A 15 puntos del Real Madrid y pendiente de lo que haga el Barcelona en Montilivi, con 14 jornadas aún por disputarse, la remontada es matemáticamente posible, pero emocionalmente parece mucho más complicada. La sensación es que la Liga se ha ido escapando lejos del Metropolitano.
Señor partido de este señor. pic.twitter.com/5KqIoqvrCT
— Atlético de Madrid (@Atleti) February 12, 2026
El problema está lejos de casa
Simeone ha convertido el feudo rojiblanco en uno de los escenarios más difíciles de Europa. Hasta la pasada derrota ante el Betis, el Atlético acumulaba diez victorias consecutivas en Liga en casa y tan solo había cedido dos puntos en el empate frente al Elche a finales de agosto.
Esa fortaleza permitió sostener la pelea por los puestos de cabeza, pero el rendimiento como visitante ha marcado diferencias. En doce partidos lejos del Riyadh Air Metropolitano, el balance es insuficiente: cuatro derrotas, cinco empates y solo tres victorias a domicilio ante Girona, Getafe y Betis.
Llama la atención que esos triunfos llegaron en campos exigentes, mientras que los tropiezos en escenarios más accesibles han terminado pesando más en la clasificación.

Tres jornadas sin ganar
El último dato refuerza la tendencia: un solo punto de los últimos nueve posibles. Tres jornadas consecutivas sin victoria que han frenado cualquier intento de presión sobre el liderato.
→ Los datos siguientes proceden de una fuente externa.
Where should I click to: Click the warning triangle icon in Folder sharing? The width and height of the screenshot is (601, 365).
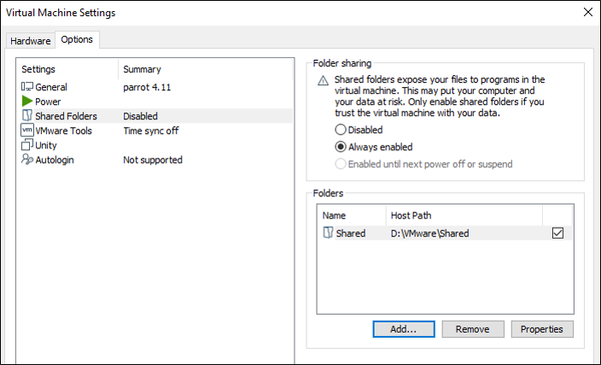click(323, 80)
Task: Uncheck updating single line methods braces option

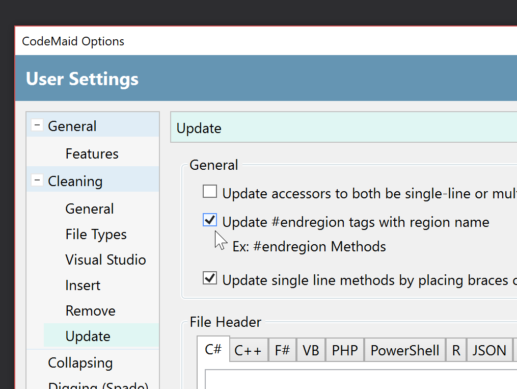Action: [x=210, y=278]
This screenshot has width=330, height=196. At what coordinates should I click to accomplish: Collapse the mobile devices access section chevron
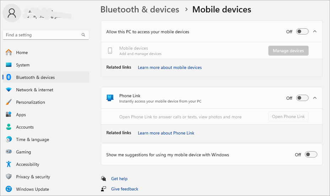(x=315, y=32)
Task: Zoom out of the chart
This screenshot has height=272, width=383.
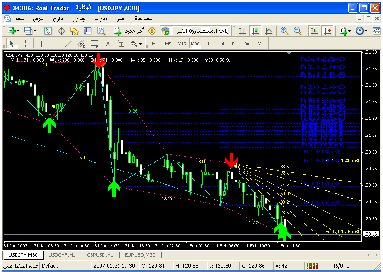Action: [x=298, y=30]
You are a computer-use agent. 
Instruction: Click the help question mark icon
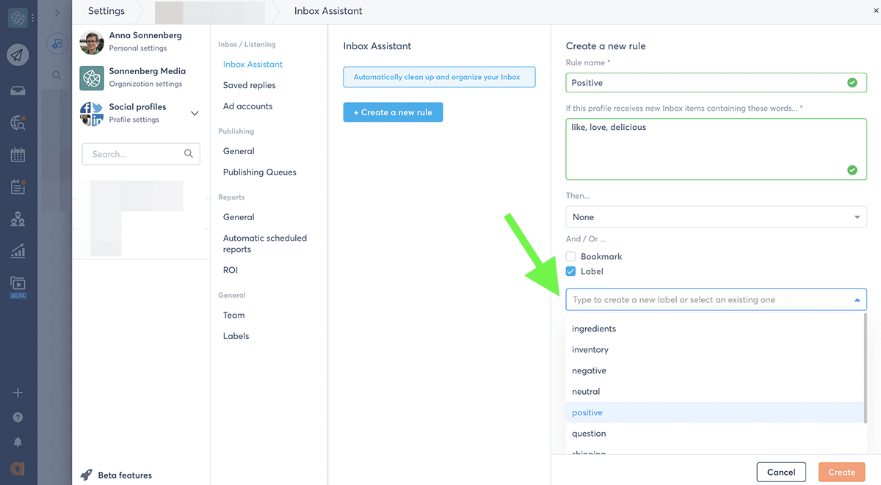coord(18,417)
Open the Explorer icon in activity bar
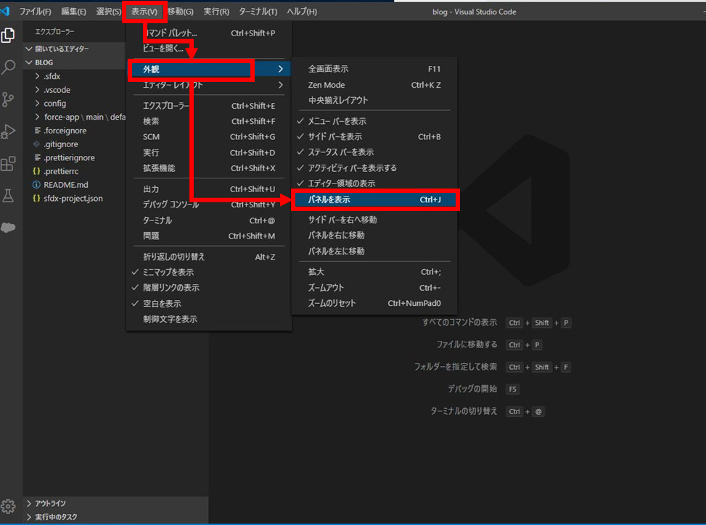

Con la Copa del Rey como impulso y la eliminatoria de Champions League ante el Brujas como objetivo prioritario, el Atlético parece encontrar en las competiciones del KO una versión más reconocible que en la regularidad liguera.
El contraste es evidente: firme y contundente en eliminatorias, vulnerable cuando la Liga exige regularidad. Y esa diferencia es, probablemente, la que explica su temporada.